İnan Özbek
Siyasi otoritenin politika hakkına dayanarak geçen aylarda uygulamaya başladığı Yeni Ekonomi Modeli (YEP), geleneksel (ortodoks) ekonomik politikalardan epey farklı bir model ortaya koymuştu.
Birçok ekonomistin gerçekçi ve sürdürülebilir bulmadığı yeni modele, kimi ekonomistlerse sıcak yaklaşmış ve belirli bir kredi tanımıştı. Ancak gelinen noktada söz konusu ekonomi modeli, dünyanın ve de ülkemizin ekonomik gerçeklerinin duvarına çarpmış gözükmekte.
Özü itibarıyla, yüksek ve rekabetçi döviz kurlarının da teşvikiyle mümkün olduğunca çok ihracat yapılması, bu arada pahalılaşacak olan ithalatında gittikçe azaltılarak belli malların içeride üretilmeye başlanması ve bu yolla sürekli cari fazla yaratılarak, döviz ihtiyacının ortadan kaldırılması, döviz sorunu kalmayacağı içinde kurların istikrar kazanması, dolayısıyla enflasyonun da kontrol altına alınması mantığına dayandırılan yeni model şimdiden sakatlanmış durumda ne yazık ki.

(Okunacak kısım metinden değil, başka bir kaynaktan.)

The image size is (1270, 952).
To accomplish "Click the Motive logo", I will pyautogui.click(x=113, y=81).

İhracatımızın ithalata bağımlılık oranının %70’lerin üzerinde olması nedeniyle, daha başlangıçta oldukça tartışmalı gözüken yeni modelin uygulandığı süreçte, ilk bir iki ay cari fazla yaratılabilmişse de, kur artışının yavaş da olsa devam etmesi, ayrıca artan petrol ve emtia fiyatlarında dünya genelinde yaşanan yükselişlerin sürmesi dolayısıyla, 2022’nin ilk iki ayında yeniden ve gittikçe artan oranlarda cari açık verilmiş olması çok güçlü bir ihtimal.
Öte yandan Kur Korumalı Mevduat Sistemiyle, dalgalı kur rejimi örtülü bir biçimde yürürlükten kaldırılmış olsa ve bu uygulamayla kur artışları bir süredir kontrol altına alınmış gözükse de, bu sistemin sürdürülebilirliği epey tartışmalı.

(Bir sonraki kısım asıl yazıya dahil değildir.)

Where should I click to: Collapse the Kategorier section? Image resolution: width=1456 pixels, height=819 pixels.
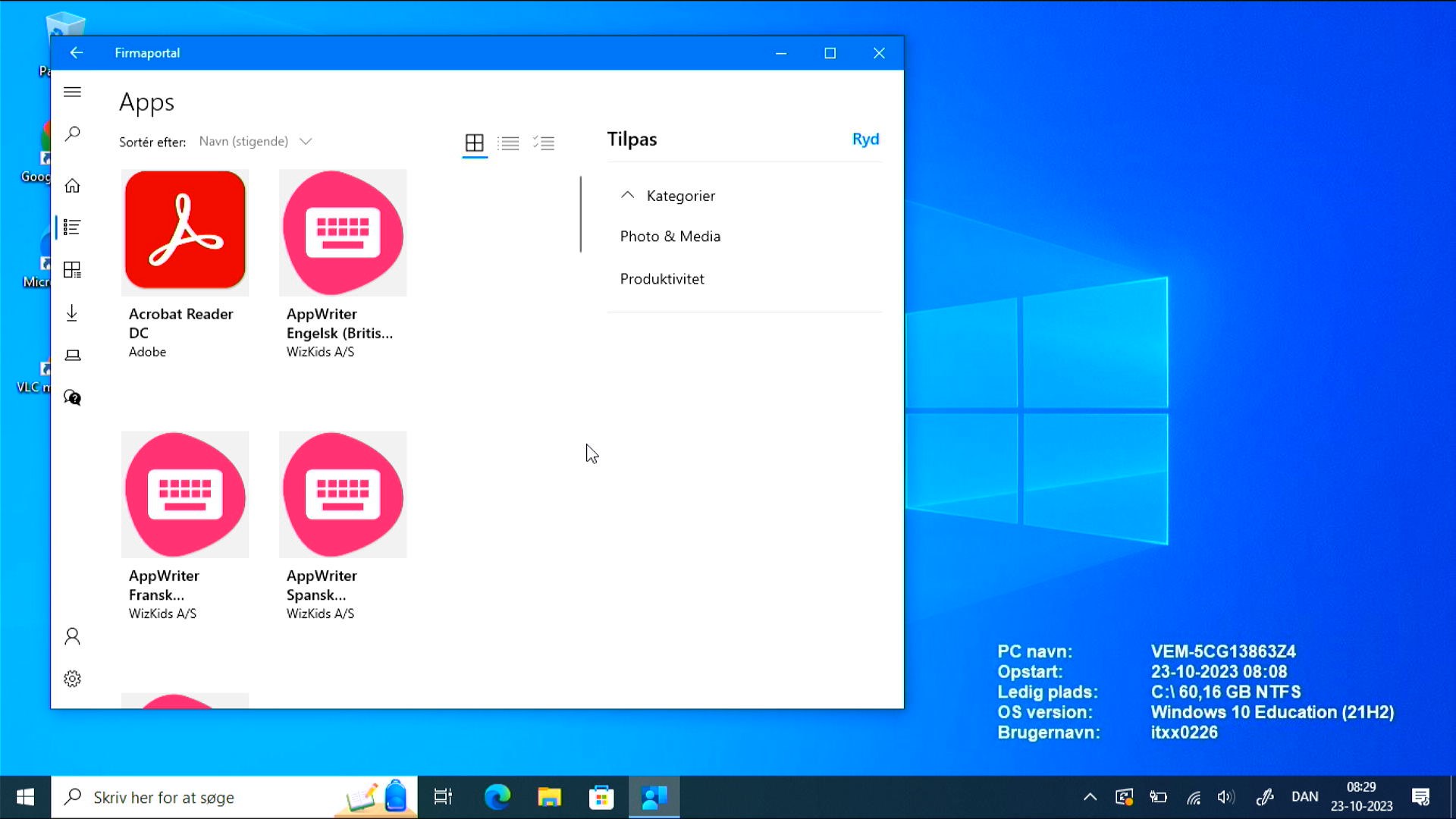627,196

Jeopolitik risklerin komşularımız Rusya ve Ukrayna arasındaki çatışmadan ötürü iyice artmış olması ve bu durumum bir süre daha devam edeceği düşünülürse, özellikle enerji ve gıda ürünlerinde yüksek seyredecek olan ithalat maliyetlerinin, cari açık yaratmaya devam edeceğini ve dolayısıyla yeni modelin hedeflerinden daha da uzaklaşılacağını söyleyebiliriz.

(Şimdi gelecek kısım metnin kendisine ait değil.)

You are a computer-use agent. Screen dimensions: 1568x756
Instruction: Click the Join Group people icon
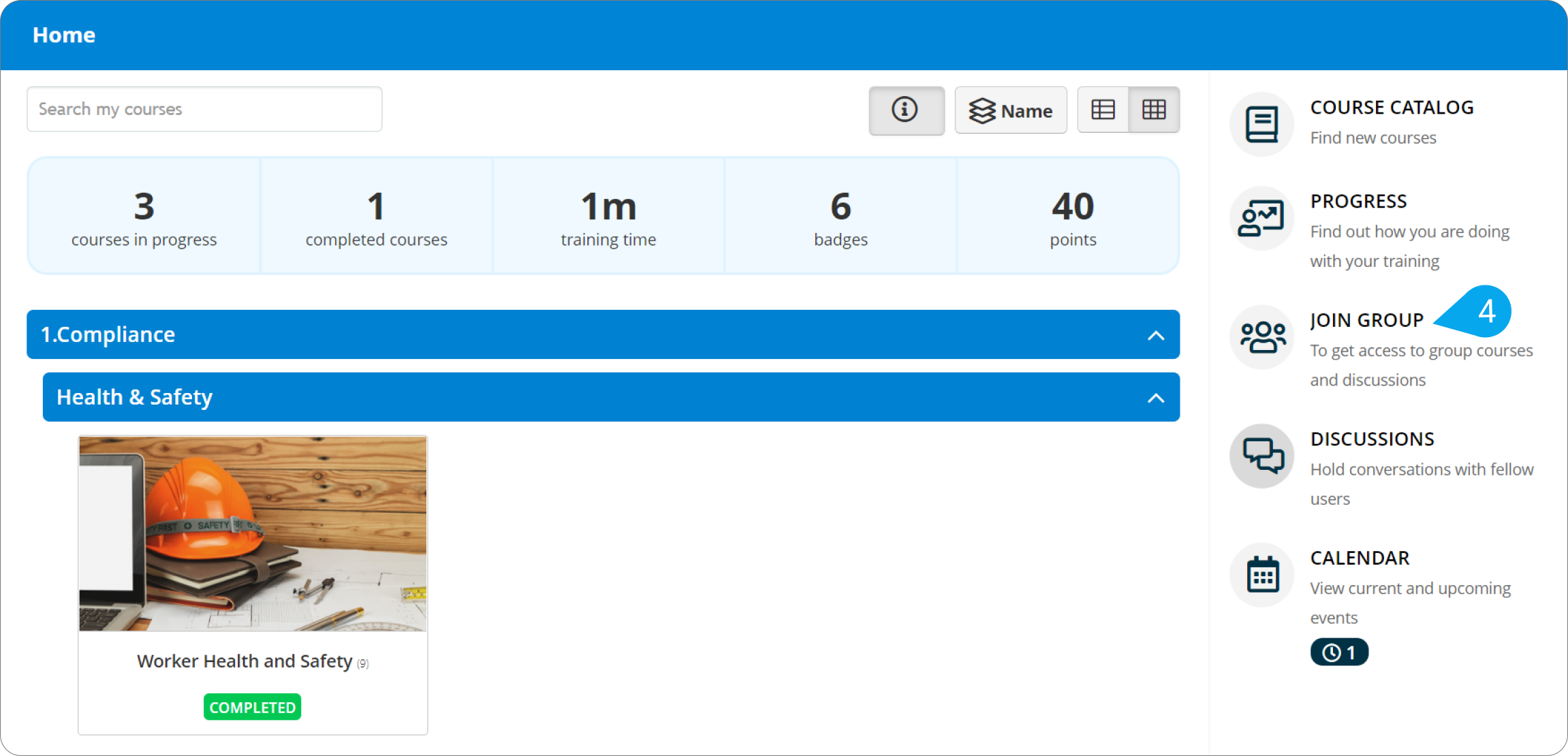(x=1261, y=336)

Ülkemizin mevcut makro ekonomik kırılganlıkları ve dünyanın genel ekonomik seyri bir arada düşünülecek olursa, sürecin Yeni Ekonomi Modeli aleyhine işleyeceği ve sıkıntılarımızın derinleşerek süreceği anlaşılmakta.
Mevcut ekonomik sıkıntılardan kurtulabilmek adına yapılabilecek olanlara bakıldığında ise; seçeneğimizin olmadığı, sorunlarımızla cesurca yüzleşmek ve artık bir an bile gecikmeden genel kabul görmüş makro politikalara dönüş yapmaktan başka çıkar yol kalmadığı anlaşılıyor.
İlk önce yapılması gerekense; faizsiz para politikasının terkedilerek, Merkez Bankasının en önemli politika aracı olan faizin çözüm sürecinde etkin kullanımına başlanmasıdır.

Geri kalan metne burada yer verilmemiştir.